1. INVITATION TO THE EXTRAORDINARY GENERAL ASSEMBLY MEETING DATED 29 JANUARY 2021

The Extraordinary General Assembly Meeting of our Bank shall be held in order to discuss the agenda items and to make a decision, on January 29, 2021, Friday, at 11:00 a.m. at the headquarters located at Emniyet Evleri Mah. Eski Büyükdere Caddesi No: 1/1A, 34415 Kağıthane/İSTANBUL.

According to article 1527 of Turkish Commercial Code numbered 6102; Shareholders participate to General Assembly Meetings of Company personally or can also participate to the Electronic General Assembly Meetings (e-General Assembly) and vote. Shareholders or representatives of them who will participate to the e-General Assembly, have to have Electronic Signature Certificate.

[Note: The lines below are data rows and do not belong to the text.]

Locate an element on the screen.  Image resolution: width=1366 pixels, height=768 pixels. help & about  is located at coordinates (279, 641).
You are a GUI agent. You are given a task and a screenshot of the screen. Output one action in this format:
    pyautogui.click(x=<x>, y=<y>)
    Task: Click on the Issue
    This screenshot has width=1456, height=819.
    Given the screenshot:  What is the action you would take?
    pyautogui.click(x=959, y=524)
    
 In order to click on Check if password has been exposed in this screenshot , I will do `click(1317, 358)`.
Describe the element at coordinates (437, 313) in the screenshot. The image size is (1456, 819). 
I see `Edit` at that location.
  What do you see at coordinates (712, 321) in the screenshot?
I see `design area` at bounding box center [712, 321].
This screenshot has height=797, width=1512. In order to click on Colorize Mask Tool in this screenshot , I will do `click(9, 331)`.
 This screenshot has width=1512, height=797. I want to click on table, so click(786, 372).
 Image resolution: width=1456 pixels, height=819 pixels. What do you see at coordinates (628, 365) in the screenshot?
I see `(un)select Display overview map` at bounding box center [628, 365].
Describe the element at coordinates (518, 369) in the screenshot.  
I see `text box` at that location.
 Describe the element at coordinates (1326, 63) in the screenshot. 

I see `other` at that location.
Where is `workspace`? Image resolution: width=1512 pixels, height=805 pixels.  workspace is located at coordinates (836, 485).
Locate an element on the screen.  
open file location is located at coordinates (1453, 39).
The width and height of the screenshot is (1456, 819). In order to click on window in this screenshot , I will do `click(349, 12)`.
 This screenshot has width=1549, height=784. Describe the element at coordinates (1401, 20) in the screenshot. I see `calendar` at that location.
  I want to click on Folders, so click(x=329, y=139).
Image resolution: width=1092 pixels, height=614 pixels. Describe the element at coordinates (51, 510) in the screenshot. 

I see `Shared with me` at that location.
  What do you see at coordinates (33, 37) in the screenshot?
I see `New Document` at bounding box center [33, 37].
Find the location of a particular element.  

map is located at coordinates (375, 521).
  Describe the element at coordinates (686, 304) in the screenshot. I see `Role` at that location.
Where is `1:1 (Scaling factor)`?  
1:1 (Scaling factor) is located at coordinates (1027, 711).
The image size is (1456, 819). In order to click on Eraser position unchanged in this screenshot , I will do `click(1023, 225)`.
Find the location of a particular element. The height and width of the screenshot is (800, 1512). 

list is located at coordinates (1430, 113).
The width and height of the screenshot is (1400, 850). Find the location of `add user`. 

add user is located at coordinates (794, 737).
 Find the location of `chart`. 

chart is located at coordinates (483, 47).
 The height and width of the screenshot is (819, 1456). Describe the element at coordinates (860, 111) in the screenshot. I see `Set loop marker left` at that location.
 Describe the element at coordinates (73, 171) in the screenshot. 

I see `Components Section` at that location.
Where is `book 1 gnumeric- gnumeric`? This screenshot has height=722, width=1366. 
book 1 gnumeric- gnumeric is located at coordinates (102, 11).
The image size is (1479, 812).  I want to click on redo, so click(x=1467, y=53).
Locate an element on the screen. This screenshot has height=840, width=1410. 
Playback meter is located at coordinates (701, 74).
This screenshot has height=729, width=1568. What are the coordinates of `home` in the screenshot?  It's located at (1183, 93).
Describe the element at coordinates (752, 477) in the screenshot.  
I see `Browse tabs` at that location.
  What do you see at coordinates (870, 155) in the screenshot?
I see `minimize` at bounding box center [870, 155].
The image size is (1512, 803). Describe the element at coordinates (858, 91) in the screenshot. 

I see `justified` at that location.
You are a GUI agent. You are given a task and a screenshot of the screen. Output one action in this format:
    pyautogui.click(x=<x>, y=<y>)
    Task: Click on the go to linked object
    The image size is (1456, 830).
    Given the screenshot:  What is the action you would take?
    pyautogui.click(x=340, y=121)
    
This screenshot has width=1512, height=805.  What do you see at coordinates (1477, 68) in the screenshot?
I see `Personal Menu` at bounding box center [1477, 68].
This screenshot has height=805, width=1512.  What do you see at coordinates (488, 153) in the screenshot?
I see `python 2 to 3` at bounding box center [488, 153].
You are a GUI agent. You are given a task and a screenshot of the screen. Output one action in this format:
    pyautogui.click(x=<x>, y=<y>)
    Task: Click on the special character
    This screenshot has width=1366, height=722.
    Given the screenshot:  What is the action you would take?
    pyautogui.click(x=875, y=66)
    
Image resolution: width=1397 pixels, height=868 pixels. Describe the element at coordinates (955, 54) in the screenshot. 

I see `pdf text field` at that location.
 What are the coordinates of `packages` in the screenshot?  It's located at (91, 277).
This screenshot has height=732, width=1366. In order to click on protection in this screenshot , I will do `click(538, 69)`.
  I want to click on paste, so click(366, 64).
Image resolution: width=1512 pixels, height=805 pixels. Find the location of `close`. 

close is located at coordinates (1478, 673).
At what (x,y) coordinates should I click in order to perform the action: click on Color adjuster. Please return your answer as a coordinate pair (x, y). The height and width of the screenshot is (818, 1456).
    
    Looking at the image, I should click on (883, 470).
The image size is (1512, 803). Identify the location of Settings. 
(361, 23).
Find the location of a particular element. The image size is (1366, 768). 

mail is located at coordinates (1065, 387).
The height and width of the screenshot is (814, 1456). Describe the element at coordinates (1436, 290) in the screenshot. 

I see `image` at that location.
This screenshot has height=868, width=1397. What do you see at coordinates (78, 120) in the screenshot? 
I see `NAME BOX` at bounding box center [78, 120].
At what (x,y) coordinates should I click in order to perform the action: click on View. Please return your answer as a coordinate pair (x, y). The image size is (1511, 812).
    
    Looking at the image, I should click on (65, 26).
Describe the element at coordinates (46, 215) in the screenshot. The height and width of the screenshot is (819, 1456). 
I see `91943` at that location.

The shareholders who will participate to the e-General Assembly have to fulfill the process in accordance with “Regulation Regarding Participation to General Assembly Meetings of Joint Stock Companies on Electronic Medium” published in Official Gazette dated 28.08.2012 and numbered 28395 and “Communiqué on the Electronic General Assembly Meeting System Used in General Assembly Meetings of Joint Stock Company” published in Official Gazette dated 29.08.2012 and numbered 28396. Otherwise, they cannot participate to the e-General Assembly.

Our shareholders may attend the meeting personally or by means of a proxy. The sample format of proxies is attached hereto for shareholders who wish to be represented at the meeting by a proxy. Other related documents and Extraordinary General Assembly Information Note dated 29 January 2021 are at the General Directorate of our Bank, its branches and the corporate internet address of our Bank (www.sekerbank.com.tr), MKK's Electronic Company Information Portal and the E-GKS portal (www.mkk.com.tr) and on the Public Disclosure Platform (KAP), for review of shareholders 3 weeks before the anticipated date of meeting.

Respectfully submitted to shareholders.

ŞEKERBANK T.A.Ş THE BOARD OF DIRECTORS

2. ADDITIONAL EXPLANATIONS AS PER CMB REGULATIONS

The notifications and explanations required by the “Communiqué on Principles for Corporate Governance” No: II-17.1 of the Capital Market Board regarding the agenda items are specified under the related agenda item. Other general explanations are also presented in this document for the attention of shareholders.

2.1. Ownership Structure and Voting Rights (*)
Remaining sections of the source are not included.